We plan to apply IFRS 16 using the modified retrospective approach,
whereby comparatives will not be restated on adoption of the new
standard but instead a cumulative adjustment will be reflected in
retained earnings.

iv) Other
In addition, the following new accounting standards and amendments
to existing standards have been issued but are not yet effective or have
not yet been endorsed by the EU:

• Amendments to IFRS 2 ‘Share-based payment’;
• IFRIC 22 ‘Foreign Currency Transactions and Advance Consideration’;
• IFRIC 23 ‘Uncertainty over Income Tax Treatments’;
• Amendments to IAS 40 ‘Investment Property’;
• Amendments to IAS 28: ‘Investments in associates’ – Long-term

interests in associates and joint ventures;

• Annual Improvements to IFRS Standards 2015–2017 Cycle;
• IFRS 17 ‘Insurance Contracts’; and
• Amendments to IAS 19 ‘Employee Benefits’.

Effective dates remain subject to the EU endorsement process.

The Group is currently assessing the impact of the above standards, but 
they are not expected to have a material impact. The Group has not early 
adopted any other standard, amendment or interpretation that was 
issued but is not yet effective.

ii) IFRS 15 ‘Revenue from Contracts with Customers’
IFRS 15 ‘Revenue from Contracts with Customers’ is effective for
National Grid for the year ending 31 March 2019. The new standard
provides enhanced detail and a five-step revenue recognition approach
to reflect the transfer of goods and services to customers.

The core principle of IFRS 15 is that an entity recognises revenue related 
to the transfer of promised goods or services when control of the goods 
or services passes to customers.
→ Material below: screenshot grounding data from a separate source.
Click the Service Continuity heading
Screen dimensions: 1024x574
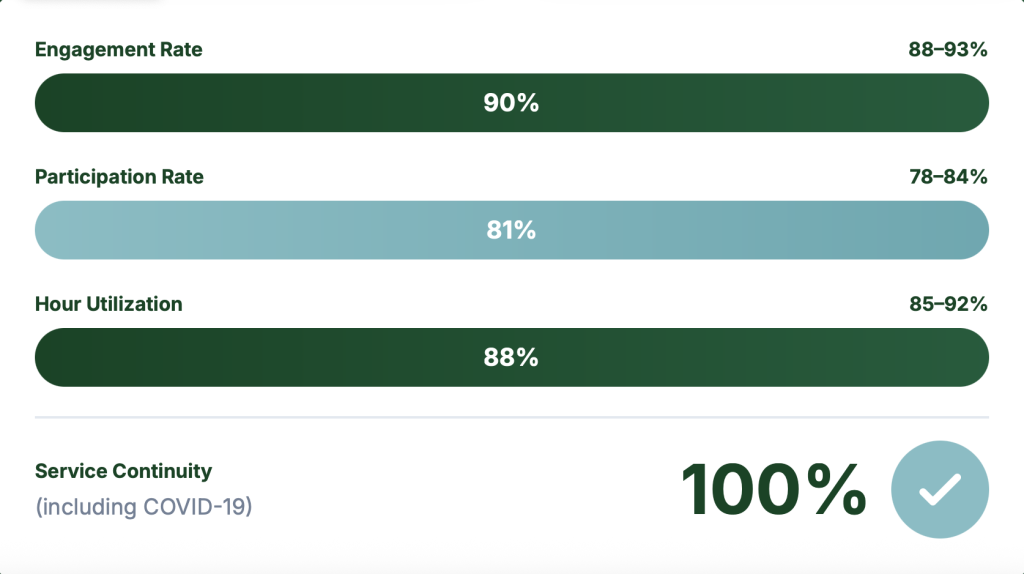123,471
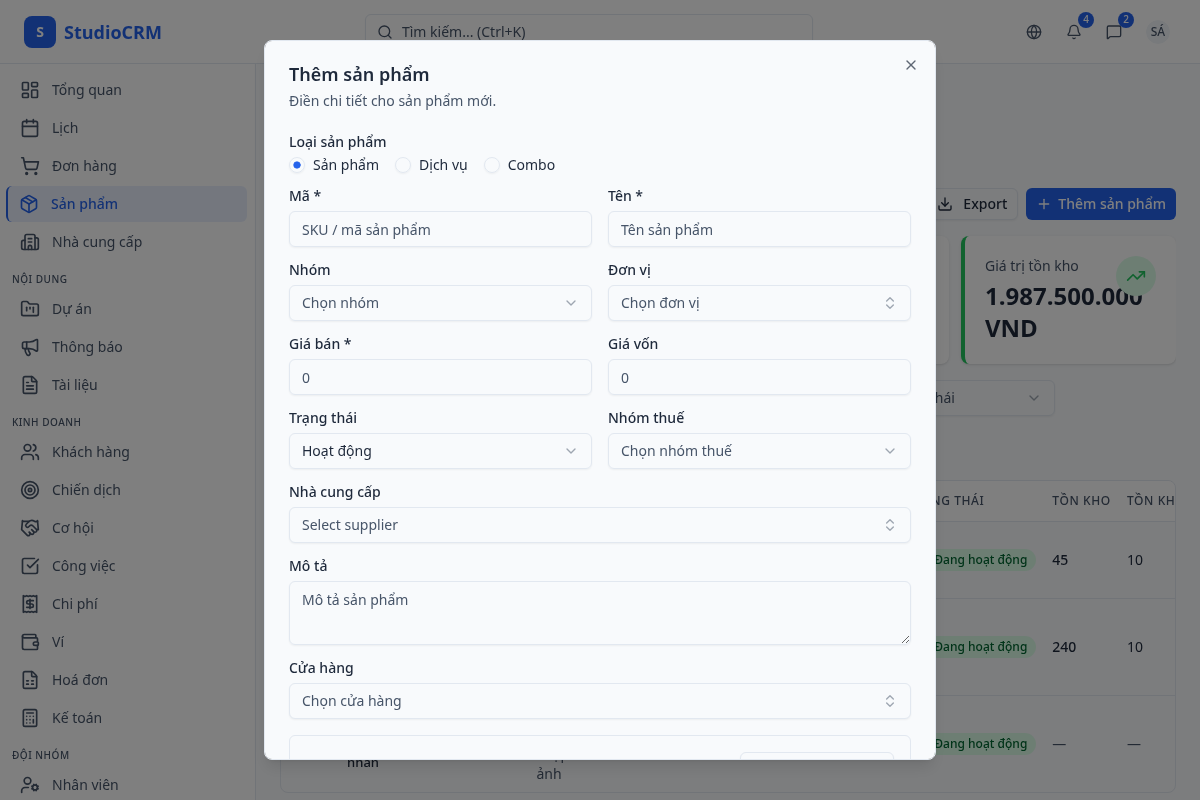This screenshot has width=1200, height=800.
Task: Close the Thêm sản phẩm dialog
Action: [x=911, y=65]

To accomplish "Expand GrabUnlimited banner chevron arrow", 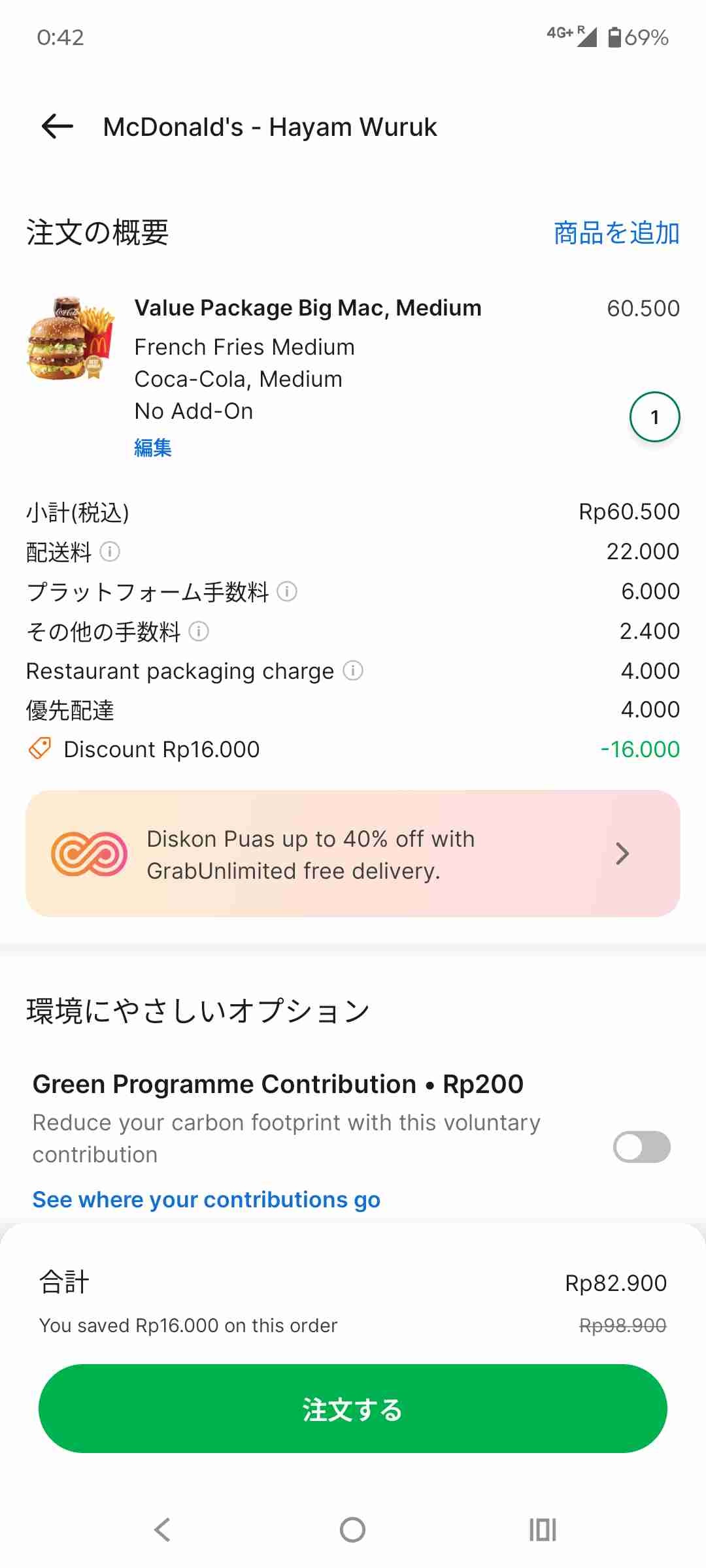I will (622, 854).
The amount of revenue recognised 
should reflect the consideration to which the entity expects to be entitled 
in exchange for those goods or services.

This differs from the principle under the current revenue standard that 
requires an assessment of when risks and rewards of goods and 
services are transferred rather than control of those goods or services.

Detailed reviews of revenue arrangements in the UK and US have been 
undertaken prior to our transition to IFRS 15 on 1 April 2018. We will 
adopt the modified retrospective approach whereby the historical 
cumulative transition adjustment is reflected through retained earnings. 
There are two types of revenue arrangements that will be impacted on 
transition to IFRS 15. The financial impacts and the transition adjustment 
to retained earnings are described further:

• There are certain pass-through revenues (principally revenues
collected on behalf of the Scottish and Offshore transmission
operators) where the principal/agency assessment changes on
transition to IFRS 15. In moving from a risk and reward model to
a control model, we will no longer record our revenues collected
on behalf of the Scottish and Offshore transmission operators as
principal as we do not control the Scottish or Offshore transmission
networks. If we had adopted IFRS 15 in 2017/18, both revenues
and operating costs would have been £1,056 million lower, with
no impact to profit as a result of this change. There will be no
transition adjustment as a result of this change; and

• Across our subsidiaries in the UK and the US, our customers provide
contributions for certain capital works (e.g. connections) which we
continue to own on completion of the works. In our electricity
business in the UK, we currently recognise customer contributions
for connections over time as we have an ongoing contractual
condition to maintain connections over their lives. In our UK Gas
Transmission business, we recognise customer contributions when
the connection is completed (the contractual conditions of the
connection agreement do not explicitly require connections to be
maintained over the life of the connection). In the US, revenue is
also recognised when the connection is completed.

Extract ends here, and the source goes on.